ECE2023 Plenary Lectures The curious case of pituitary tumours (1 abstracts)
Department of Endocrinology, William Harvey Research Institute, Barts and the London School of Medicine, Queen Mary University of London, London, United Kingdom
While just a few years ago we rarely thought about genetics when looking after patients with pituitary tumours, now this aspect of endocrinology, similar to many others, is keeping the genetic labs increasingly busy. Understanding the molecular mechanisms involved in pituitary tumorigenesis and discovering the importance of the microenvironment of these tumours led to deeper understanding of pituitary tumorigenesis.
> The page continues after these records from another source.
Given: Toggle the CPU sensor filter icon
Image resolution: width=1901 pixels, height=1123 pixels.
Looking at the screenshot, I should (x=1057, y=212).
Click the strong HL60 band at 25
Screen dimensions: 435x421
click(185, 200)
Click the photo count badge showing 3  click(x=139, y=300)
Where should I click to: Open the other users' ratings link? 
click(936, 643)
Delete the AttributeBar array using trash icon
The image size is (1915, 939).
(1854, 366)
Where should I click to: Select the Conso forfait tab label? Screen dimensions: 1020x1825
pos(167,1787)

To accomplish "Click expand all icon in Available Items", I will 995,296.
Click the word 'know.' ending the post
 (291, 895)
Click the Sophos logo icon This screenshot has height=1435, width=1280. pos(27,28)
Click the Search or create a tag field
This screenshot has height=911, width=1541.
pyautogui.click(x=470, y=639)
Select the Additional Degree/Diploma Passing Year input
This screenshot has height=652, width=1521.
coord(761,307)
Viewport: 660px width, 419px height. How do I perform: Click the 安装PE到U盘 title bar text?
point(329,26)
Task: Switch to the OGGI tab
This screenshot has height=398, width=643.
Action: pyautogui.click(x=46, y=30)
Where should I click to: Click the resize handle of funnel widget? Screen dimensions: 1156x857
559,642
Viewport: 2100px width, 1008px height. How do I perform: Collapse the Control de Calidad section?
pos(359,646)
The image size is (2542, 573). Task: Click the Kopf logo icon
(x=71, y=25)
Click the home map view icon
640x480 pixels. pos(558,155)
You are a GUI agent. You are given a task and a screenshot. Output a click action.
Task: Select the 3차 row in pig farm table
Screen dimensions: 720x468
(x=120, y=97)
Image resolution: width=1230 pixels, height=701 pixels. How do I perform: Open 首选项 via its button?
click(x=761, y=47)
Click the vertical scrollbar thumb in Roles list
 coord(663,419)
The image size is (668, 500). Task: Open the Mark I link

Applying these new discoveries to predict tumour behaviour and to design novel therapies are the challenge what pituitary researchers are facing now. Our lab concentrated on the role of one of the genes that is associated with the development of adenomas/pituitary neuroendocrine tumours. Loss-of-function heterozygote germline mutations in the aryl hydrocarbon receptor interacting protein (AIP) gene predispose to young-onset growth hormone- or prolactin-secreting tumours, which are often large and grow invasively. This is puzzling: why only young-onset; why only growth hormone- or prolactin-secreting tumours and why more aggressive than sporadic tumours? Using various in vitro and in vivo models, while enjoying working with skilful and talented collaborators, we attempted to answer these interesting questions. Acting as a co-chaperone, AIP interacts with the intracellular fragment of the RET receptor, activating a pathway involving PIT1 and leading to p53 accumulation and apoptosis. In one of our mouse models the pituitary-specific loss of AIP leads to abnormal pituitary development. We hypothesise that altered pituitary development may explain the strictly young-onset nature of the disease. As AIP mutation positive tumours are often large and invasive, we studied the tumour microenvironment in human and rodent samples and identified pathways leading to upregulation of pathways leading to cytokine activation and macrophage infiltration. These are just examples, how clinical observations lead to studies explaining the observed phenotype and potentially lead to better diagnostic, prognostic and therapeutic options.